-------- Data records
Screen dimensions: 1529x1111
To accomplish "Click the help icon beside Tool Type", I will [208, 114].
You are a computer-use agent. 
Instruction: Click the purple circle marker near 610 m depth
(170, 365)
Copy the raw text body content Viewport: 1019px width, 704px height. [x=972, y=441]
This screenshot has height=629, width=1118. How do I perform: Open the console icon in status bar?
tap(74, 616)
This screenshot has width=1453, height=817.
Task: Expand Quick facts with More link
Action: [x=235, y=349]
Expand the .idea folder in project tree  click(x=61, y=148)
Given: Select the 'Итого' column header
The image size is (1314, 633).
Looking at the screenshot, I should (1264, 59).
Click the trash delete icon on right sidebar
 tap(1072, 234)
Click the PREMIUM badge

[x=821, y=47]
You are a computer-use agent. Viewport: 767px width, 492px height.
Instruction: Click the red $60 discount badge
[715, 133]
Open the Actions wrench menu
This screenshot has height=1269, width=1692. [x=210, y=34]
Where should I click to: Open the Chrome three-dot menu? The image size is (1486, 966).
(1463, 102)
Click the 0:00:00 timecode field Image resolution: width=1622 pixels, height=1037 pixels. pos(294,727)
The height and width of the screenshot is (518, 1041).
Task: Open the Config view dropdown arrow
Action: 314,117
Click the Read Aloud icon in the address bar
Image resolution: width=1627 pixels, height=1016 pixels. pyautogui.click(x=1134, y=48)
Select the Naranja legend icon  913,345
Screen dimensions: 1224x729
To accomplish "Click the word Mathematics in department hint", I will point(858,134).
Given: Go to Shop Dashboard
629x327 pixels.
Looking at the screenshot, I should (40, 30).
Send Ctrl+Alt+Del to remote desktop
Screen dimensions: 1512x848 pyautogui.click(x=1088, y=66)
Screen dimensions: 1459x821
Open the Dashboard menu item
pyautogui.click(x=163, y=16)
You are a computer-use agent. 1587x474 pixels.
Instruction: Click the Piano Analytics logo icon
----------------
▶ **Brief**
In full and word for word, reproduce the data above.

▶ **Exercise response**
Screen dimensions: 1529x1111
To accomplish "Click the help icon beside Tool Type", I will [208, 114].
You are a computer-use agent. 
Instruction: Click the purple circle marker near 610 m depth
(170, 365)
Copy the raw text body content Viewport: 1019px width, 704px height. [x=972, y=441]
This screenshot has height=629, width=1118. How do I perform: Open the console icon in status bar?
tap(74, 616)
This screenshot has width=1453, height=817.
Task: Expand Quick facts with More link
Action: [x=235, y=349]
Expand the .idea folder in project tree  click(x=61, y=148)
Given: Select the 'Итого' column header
The image size is (1314, 633).
Looking at the screenshot, I should (1264, 59).
Click the trash delete icon on right sidebar
 tap(1072, 234)
Click the PREMIUM badge

[x=821, y=47]
You are a computer-use agent. Viewport: 767px width, 492px height.
Instruction: Click the red $60 discount badge
[715, 133]
Open the Actions wrench menu
This screenshot has height=1269, width=1692. [x=210, y=34]
Where should I click to: Open the Chrome three-dot menu? The image size is (1486, 966).
(1463, 102)
Click the 0:00:00 timecode field Image resolution: width=1622 pixels, height=1037 pixels. pos(294,727)
The height and width of the screenshot is (518, 1041).
Task: Open the Config view dropdown arrow
Action: 314,117
Click the Read Aloud icon in the address bar
Image resolution: width=1627 pixels, height=1016 pixels. pyautogui.click(x=1134, y=48)
Select the Naranja legend icon  913,345
Screen dimensions: 1224x729
To accomplish "Click the word Mathematics in department hint", I will point(858,134).
Given: Go to Shop Dashboard
629x327 pixels.
Looking at the screenshot, I should (40, 30).
Send Ctrl+Alt+Del to remote desktop
Screen dimensions: 1512x848 pyautogui.click(x=1088, y=66)
Screen dimensions: 1459x821
Open the Dashboard menu item
pyautogui.click(x=163, y=16)
You are a computer-use agent. 1587x474 pixels.
Instruction: Click the Piano Analytics logo icon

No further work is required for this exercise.